The primary end point was defined as spleen volume reduction of ≥35% at week 24 (SVR35W24).
According to the findings, TRANSFORM-1 met its primary end point, with over 63.0% of patients in the NAV + RUX arm achieving SVR35W24 compared with 31.5% in the PBO + RUX arm. The investigators noted that SVR35 at any time was observed in 77% of patients with NAV + RUX compared with 42% with PBO + RUX. Grade ≥3 adverse events (AEs) were observed in 85% of patients with NAV + RUX and 70% with PBO + RUX. The most common AEs were thrombocytopenia and anemia, and they were effectively treated with dose alteration.

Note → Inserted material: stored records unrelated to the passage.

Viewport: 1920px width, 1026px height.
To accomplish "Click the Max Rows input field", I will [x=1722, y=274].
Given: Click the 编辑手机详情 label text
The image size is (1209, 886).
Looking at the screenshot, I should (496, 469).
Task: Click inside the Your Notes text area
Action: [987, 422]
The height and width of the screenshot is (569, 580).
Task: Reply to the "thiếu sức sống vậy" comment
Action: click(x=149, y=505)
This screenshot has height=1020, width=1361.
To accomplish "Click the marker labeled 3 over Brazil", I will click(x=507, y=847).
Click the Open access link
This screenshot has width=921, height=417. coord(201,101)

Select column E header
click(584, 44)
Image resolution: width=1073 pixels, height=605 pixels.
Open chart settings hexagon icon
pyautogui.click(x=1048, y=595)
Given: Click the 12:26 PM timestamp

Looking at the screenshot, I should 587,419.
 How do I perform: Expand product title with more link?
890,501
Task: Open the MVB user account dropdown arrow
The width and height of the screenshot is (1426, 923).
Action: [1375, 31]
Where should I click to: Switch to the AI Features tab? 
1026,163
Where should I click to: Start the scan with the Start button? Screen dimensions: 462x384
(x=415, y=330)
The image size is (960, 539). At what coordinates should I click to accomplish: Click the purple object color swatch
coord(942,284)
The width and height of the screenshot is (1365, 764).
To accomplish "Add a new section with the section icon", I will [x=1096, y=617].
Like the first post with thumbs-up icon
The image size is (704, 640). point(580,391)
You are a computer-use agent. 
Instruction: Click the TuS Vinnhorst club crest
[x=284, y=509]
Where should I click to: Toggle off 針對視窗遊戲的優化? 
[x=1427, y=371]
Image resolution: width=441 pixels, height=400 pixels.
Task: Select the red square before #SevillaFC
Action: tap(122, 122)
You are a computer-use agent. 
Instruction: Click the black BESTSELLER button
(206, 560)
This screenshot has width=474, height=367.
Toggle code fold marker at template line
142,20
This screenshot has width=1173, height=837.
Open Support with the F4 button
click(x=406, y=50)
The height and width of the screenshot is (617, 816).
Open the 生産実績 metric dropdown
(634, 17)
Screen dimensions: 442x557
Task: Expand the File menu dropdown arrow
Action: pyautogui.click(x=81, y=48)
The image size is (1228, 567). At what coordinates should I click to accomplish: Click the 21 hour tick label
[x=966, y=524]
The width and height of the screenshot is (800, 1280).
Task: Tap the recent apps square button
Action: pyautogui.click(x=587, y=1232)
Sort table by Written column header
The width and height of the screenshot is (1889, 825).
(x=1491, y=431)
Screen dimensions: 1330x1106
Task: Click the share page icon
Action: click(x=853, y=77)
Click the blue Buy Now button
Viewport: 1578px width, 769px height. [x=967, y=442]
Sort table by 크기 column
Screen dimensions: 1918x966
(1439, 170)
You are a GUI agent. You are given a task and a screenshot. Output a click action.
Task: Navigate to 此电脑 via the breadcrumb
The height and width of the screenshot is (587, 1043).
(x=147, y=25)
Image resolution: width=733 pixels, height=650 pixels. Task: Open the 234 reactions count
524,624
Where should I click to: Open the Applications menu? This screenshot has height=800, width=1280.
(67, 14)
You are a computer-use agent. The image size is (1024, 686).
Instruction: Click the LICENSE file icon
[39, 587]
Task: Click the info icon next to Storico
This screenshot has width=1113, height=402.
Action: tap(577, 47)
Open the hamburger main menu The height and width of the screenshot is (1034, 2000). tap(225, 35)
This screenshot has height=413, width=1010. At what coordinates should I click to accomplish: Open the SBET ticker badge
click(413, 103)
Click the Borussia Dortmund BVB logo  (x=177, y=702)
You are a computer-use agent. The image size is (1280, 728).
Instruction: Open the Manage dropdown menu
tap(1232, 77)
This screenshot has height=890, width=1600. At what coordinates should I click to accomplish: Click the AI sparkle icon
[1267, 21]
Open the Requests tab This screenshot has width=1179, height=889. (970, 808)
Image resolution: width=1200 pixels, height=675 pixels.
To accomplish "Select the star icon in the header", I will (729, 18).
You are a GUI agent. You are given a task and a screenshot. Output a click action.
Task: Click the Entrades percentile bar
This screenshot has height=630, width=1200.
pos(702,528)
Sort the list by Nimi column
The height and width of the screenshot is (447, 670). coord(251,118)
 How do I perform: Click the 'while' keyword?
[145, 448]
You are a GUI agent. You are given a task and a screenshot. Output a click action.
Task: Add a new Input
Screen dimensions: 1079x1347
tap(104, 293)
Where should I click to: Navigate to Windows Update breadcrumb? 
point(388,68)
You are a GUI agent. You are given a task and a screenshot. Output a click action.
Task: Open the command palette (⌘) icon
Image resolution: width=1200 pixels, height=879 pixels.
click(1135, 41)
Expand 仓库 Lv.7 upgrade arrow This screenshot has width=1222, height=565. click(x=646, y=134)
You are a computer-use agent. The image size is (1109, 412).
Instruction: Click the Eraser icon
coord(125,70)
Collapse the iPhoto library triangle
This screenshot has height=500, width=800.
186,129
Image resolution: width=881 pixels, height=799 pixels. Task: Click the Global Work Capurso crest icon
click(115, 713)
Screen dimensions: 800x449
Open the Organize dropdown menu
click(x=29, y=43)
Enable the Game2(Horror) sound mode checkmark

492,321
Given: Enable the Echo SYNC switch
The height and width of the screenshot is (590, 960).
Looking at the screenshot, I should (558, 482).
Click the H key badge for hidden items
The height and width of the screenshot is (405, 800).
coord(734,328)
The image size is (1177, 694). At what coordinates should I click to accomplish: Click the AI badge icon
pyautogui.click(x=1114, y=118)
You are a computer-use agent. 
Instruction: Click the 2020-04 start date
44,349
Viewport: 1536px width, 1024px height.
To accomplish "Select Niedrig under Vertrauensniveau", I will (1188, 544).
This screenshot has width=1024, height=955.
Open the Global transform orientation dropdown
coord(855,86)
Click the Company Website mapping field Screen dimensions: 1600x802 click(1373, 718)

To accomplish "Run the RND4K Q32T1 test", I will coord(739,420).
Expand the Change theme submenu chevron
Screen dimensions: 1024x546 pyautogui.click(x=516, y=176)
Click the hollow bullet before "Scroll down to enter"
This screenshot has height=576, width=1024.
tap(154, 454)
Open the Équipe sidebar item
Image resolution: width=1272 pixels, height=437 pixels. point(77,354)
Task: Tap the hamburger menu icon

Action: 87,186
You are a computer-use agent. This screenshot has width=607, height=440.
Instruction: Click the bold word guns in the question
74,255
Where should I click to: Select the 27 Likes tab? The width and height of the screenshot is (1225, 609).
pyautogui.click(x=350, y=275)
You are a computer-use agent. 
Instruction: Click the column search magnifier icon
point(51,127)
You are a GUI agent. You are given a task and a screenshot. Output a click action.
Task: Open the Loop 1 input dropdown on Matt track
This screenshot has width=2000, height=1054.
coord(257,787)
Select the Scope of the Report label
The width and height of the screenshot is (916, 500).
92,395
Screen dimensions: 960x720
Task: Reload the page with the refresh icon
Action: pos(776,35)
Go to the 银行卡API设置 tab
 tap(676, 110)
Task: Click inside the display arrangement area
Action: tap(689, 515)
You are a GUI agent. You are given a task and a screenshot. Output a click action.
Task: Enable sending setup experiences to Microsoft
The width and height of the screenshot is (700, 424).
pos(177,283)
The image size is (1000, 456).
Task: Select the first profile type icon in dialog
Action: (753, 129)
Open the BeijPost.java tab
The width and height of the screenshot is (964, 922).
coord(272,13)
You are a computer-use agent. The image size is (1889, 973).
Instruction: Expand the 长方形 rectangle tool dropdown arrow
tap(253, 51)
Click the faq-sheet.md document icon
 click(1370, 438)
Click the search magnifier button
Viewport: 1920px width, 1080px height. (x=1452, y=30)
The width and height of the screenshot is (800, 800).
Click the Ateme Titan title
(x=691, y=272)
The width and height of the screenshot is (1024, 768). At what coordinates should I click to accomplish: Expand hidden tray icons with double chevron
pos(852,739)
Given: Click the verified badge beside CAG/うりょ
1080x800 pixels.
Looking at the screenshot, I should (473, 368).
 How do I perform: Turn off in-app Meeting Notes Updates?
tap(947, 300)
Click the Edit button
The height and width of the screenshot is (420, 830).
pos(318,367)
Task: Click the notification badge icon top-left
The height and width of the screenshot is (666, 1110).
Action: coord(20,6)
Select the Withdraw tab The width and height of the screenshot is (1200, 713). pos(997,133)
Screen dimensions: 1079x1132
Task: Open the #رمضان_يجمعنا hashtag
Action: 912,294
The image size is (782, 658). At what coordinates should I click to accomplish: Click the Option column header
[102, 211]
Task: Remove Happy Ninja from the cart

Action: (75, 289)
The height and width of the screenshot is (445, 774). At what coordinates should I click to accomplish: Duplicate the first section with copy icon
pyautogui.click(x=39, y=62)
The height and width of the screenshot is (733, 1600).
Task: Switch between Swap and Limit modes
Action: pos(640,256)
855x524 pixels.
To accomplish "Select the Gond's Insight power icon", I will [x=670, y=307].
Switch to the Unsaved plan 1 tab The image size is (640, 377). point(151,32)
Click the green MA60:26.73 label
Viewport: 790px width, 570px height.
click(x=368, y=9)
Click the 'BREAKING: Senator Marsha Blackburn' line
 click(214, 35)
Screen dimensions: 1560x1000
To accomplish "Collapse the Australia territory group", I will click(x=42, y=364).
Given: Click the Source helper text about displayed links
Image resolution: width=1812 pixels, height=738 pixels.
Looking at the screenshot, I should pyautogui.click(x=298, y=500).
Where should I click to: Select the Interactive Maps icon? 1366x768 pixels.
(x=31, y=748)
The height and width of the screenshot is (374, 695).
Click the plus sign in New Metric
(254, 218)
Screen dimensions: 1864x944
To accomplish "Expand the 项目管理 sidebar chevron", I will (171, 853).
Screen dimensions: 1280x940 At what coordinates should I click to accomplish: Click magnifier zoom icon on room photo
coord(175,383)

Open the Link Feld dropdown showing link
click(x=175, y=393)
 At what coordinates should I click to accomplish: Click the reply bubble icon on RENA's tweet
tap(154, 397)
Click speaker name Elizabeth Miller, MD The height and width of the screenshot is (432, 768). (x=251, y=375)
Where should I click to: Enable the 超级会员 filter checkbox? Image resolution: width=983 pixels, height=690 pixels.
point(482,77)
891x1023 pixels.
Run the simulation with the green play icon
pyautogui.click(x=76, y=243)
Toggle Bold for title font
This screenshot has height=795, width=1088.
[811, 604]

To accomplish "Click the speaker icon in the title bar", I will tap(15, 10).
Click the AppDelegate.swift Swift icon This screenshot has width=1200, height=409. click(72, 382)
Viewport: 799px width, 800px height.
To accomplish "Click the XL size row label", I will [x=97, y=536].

“This first randomized trial in JAKi-naïve MF with NAV + RUX combination led to an SVR35W24 rate that was twice as high as PBO + RUX (P<.0001). The responses were durable; AEs of thrombocytopenia and anemia were common but manageable with dose modification without any clinically significant sequalae,” the researchers concluded.
Reference
Pemmaraju N, Mead AJ, Somervaille TCP, et al. A randomized, double-blind, placebo-controlled, multicenter, international phase 3 study of navitoclax in combination with ruxolitinib versus ruxolitinib plus placebo in patients with untreated myelofibrosis. Abstract #620. Presented at the 65th American Society of Hematology Annual Meeting & Exposition; December 9-12, 2023; San Diego, California.